Think of these class methods as executing in the context of their base class, not in that of their derived class. Sometimes this is exactly what you want. If Feline subclasses Carnivore, then the population of Carnivores in the world should go up when a new Feline is born. But what if you wanted to figure out how many Felines you have apart from Carnivores? The current approach doesn't support that.

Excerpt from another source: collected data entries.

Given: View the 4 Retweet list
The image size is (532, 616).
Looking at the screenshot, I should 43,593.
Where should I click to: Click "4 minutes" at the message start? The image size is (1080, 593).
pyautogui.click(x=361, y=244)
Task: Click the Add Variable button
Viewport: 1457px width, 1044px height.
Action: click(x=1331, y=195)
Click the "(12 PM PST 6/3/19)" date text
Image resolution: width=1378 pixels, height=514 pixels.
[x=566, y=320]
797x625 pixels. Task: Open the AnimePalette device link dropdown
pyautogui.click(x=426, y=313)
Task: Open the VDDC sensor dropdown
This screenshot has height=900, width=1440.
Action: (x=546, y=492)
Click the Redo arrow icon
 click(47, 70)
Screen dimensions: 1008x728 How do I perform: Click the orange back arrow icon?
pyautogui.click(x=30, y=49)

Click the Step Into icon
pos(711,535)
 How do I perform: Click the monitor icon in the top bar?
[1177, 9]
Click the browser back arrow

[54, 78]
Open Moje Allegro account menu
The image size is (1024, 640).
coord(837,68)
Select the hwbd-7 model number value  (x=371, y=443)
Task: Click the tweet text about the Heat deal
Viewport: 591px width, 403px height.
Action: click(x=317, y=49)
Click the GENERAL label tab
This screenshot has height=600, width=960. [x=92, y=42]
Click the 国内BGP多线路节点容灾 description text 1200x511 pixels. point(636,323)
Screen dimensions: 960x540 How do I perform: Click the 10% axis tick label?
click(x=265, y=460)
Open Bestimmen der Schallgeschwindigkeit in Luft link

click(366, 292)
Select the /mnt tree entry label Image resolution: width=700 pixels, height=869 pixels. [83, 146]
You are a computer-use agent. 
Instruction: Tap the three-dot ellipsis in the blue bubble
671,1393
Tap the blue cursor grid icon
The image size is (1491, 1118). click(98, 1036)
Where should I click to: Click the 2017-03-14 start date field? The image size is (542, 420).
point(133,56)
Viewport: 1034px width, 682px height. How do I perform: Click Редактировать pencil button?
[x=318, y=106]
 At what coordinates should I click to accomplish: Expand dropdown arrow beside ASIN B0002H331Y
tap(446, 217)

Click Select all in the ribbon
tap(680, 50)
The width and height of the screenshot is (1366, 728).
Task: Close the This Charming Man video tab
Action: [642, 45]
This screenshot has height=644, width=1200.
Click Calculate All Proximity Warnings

You'll have to decide on a case-by-case basis whether it makes any sense for class attributes to be package-relative. If you want it to be so, then stop ignoring the first argument to the function. Either it will be a package name if the method was invoked directly on a class name, or else it will be an object reference if the method was invoked on an object reference. In the latter case, the ref() function provides the class of that object.
package Some_Class;
sub CData1 {
my $obclass = shift;
my $class = ref($obclass) || $obclass;
my $varname = $class . "::CData1";
no strict "refs"; # to access package data symbolically
$$varname = shift if @_;
return $$varname;
} And then do likewise for all other class attributes (such as CData2, etc.) that you wish to access as package variables in the invoking package instead of the compiling package as we had previously.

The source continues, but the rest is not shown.